A 45-minute minimalist “opera” kind of triggers that same reaction, but it’s Simon Wickham-Smith, so I’ll give it a listen. A Hidden Life is Wickham-Smith’s adaptation of his book, The Hidden Life of the Sixth Dalai Lama, a translation of a text written after the Dalai Lama’s (Tsangyang Gyamtso) generally documented death, and extending Gyamtso’s already unique practices – he drank, he partied – into the realm of myth.* None of this is my topical wheelhouse, but what matters more to me is my experience listening to this opera, and while audio narration may not be for me, and while SWS’s catalogue is interesting but sometimes hit-or-miss in my opinion, A Hidden Life has cracked some code: for 45-minutes, I’m riveted by, essentially, people talking.

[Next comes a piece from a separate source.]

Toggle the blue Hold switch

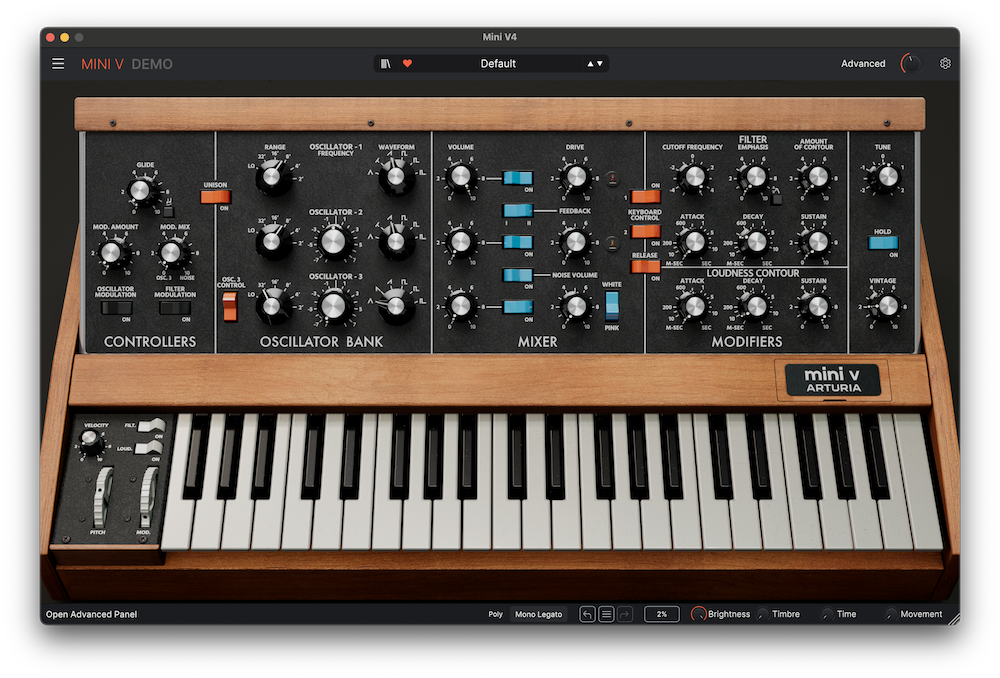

Which is a dismissive summary: there’s singing, but it’s slow, and kept to a repetitive melody and limited pitch. And there’s background, provided by Wickham-Smith – an electronic burble – but it is very much a loop, and very much just a gentle undercurrent, no more. But there’s something about the combination of this, and the delivery, mostly carried by Robert Ashley’s odd, lilting cadence, giving further shape to what I was expecting to be flat. His passages are broken up by the singing (Laetitia Sonami and Joan Stango are also credited), which can be seen as a sort of Greek chorus between Ashley’s storytelling. Sure, it’s an opera, but it’s more like drone accomplished with voices, and though I’m not apt to go out and read more about the Sixth Dalai Lama, I found myself listening the whole time, and not just zoning out to the pleasant burble. I think this effect could’ve been enhanced even more had Simon allowed his electronics to add some nuance in the occasional pauses, but I can understand keeping it as the most minimalized layer, to keep the focus on the text.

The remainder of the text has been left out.